Clearly this is a matter for all of us. It cannot be left to the leadership of politicians alone since their horizons are seldom longer than a few years and the extent of the changes required to make a significant difference in the fields of health and social care will take longer than that. There are several initiatives that are currently under way to help address these matters. The Times Health Commission is meeting during 2023 and will report in 2024. It is looking at health and social care as an integrated system. The Institute for Public Policy Research has launched an initiative to consider the relationship between a fairer society, a healthier society and a more prosperous society. Theirs is an initiative backed by contemporaneous research including the investigation into the wishes of the people of our country: bottom-up policy making.

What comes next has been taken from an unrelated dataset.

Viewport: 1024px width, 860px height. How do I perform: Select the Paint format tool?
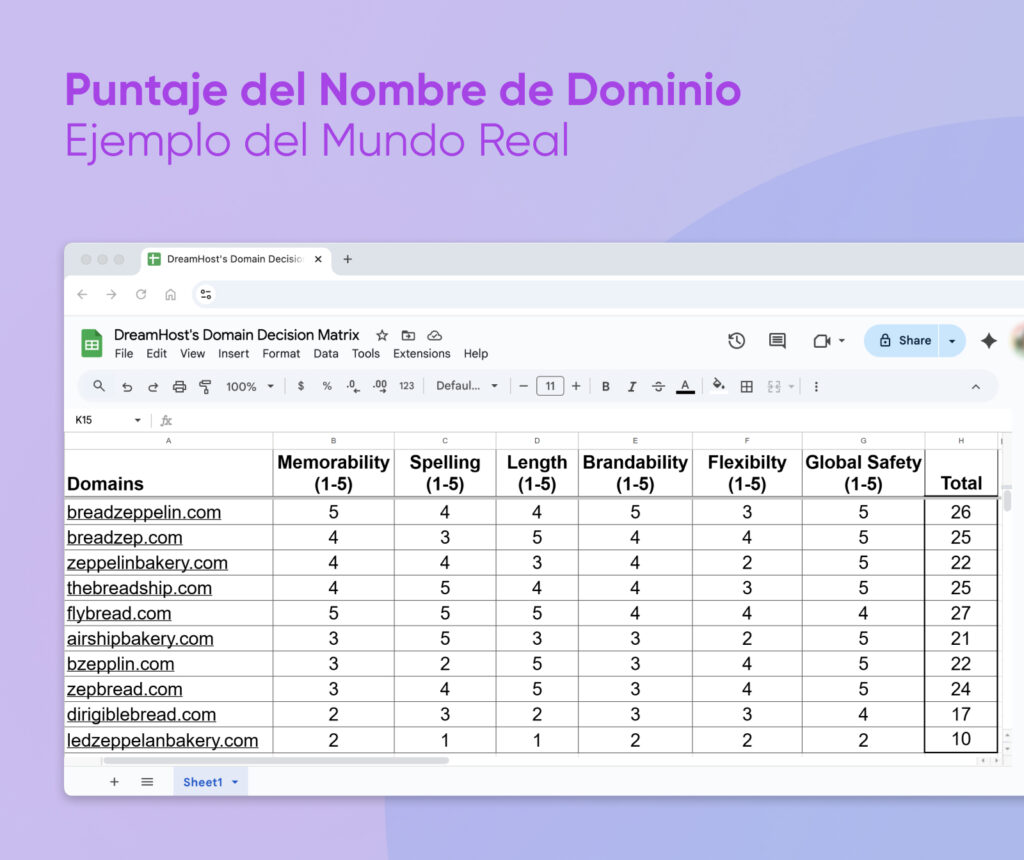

At Henley Business School, we are planning to contribute to the discussion of the purpose of the NHS. We will ask what the health service is for, what we want it to do for us and what might need to change to bring this about. We will meet in June and offer some insights for debate.
Leadership starts with setting strategic direction. Its first contribution is the identification of a clear purpose to meet a carefully understood need. In the case of health and social care this involves consideration of the kind of society we want to create in our country and the implications for how we fund and provide the care we all need at some stage in our lives.
As a nation, we all have to get our thinking caps on to break out of the impossible triplet of access, quality and affordability. To rekindle our love affair with the NHS, we need radical, imaginative thinking based on a thorough understanding of the needs and wishes of our people.